MLA undercounts enrollments in ‘Chinese’ classes

The Modern Language Association recently released its figures for enrollments in languages other than English in U.S. institutions of higher education.

The information that usually receives the most attention is summarized in the report’s Table 1:

Table 1 from the MLA's 2016 report, showing numbers of enrollments in language courses and changes over time

Note that the figures for “Chinese” list 61,084 enrollments in the fall of 2013 and 53,069 in the fall of 2016, a decline of 13.1 percent. Those amounts, however, undercount enrollments in a usually small but important way.

As can be seen in the notes to the table above, “Arabic,” “Greek, Ancient,” and “Hebrew, Biblical” represent aggregate numbers — a sensible approach. In the case of “Chinese,” however, only what individual schools label as “Chinese” is summed under that category. The problem is that figures for what is labeled “Mandarin” are excluded. This makes no sense. The language usually labeled “Chinese” is Mandarin. Failure to include Mandarin under “Chinese” is simply wrong.

In Britain, “Chinese” sometimes is used to indicate Cantonese rather than Mandarin. But the figures from the MLA are for the United States.

Seven of the MLA’s reports on language enrollments give figures for Mandarin as separate from “Chinese”:

Separate figures for ‘Mandarin’ and ‘Chinese’ in MLA reports

YEAR MANDARIN CHINESE PERCENT MISSING FROM ‘CHINESE’ TOTAL
2016 1,179 53,069 2.17
2016 (summer) 112 5,033 2.18
2013 913 61,084 1.47
2009 1,736 59,876 2.82
1974 40 10,576 0.38
1970 88 6,115 1.42
1960 1,126 679 62.38

As can be seen from the figures above, in most years when figures for both “Mandarin” and “Chinese” are given, the MLA’s figure for “Chinese” is missing least 2 percent of the total. That might not seem like much, but it’s enough to matter, especially to those who wish to compare enrollments across languages accurately. The problem will only grow larger if the word “Mandarin” comes to be used increasingly.

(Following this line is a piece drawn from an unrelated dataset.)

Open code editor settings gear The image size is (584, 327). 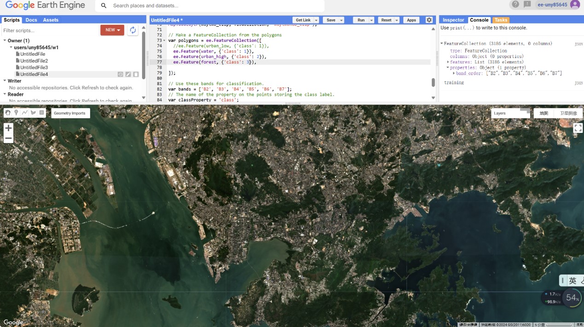429,20
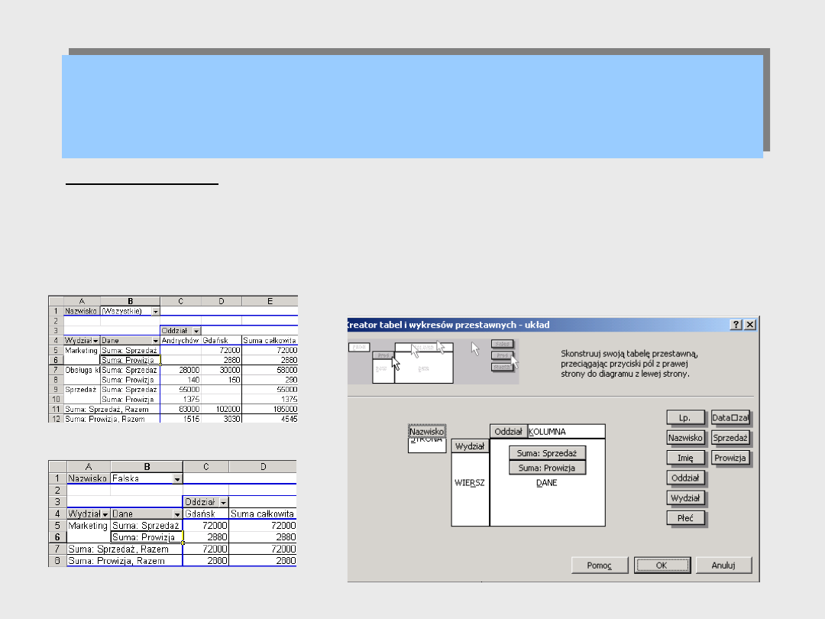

Thus, total enrollments for “Chinese” classes in 2016 were not 53,069 but no less than 54,248; and enrollments in 2013 were not 61,084 but no less than 61,997. That indicates a decline of 14.3 percent, not the 13.1 percent the MLA gives in its table.

The problem is ultimately rooted not in the MLA but in the sloppy use of terms related to Sinitic languages. In part because of this, I believe that schools — indeed everyone — would be better off calling Mandarin “Mandarin” and not “Chinese.” But until that admittedly unlikely adjustment comes to pass, the MLA should be careful to aggregate “Mandarin” and “Chinese” in its tables and figures comparing enrollments across the most popular languages.

2 thoughts on “MLA undercounts enrollments in ‘Chinese’ classes

  1. Good news! The MLA acted very quickly on my recommendation and has adopted it. An MLA representative has already written to inform me that, starting with the next census, which is tentatively scheduled to begin in 2019, “Mandarin” and “Chinese” will be combined in the MLA’s reporting of enrollments.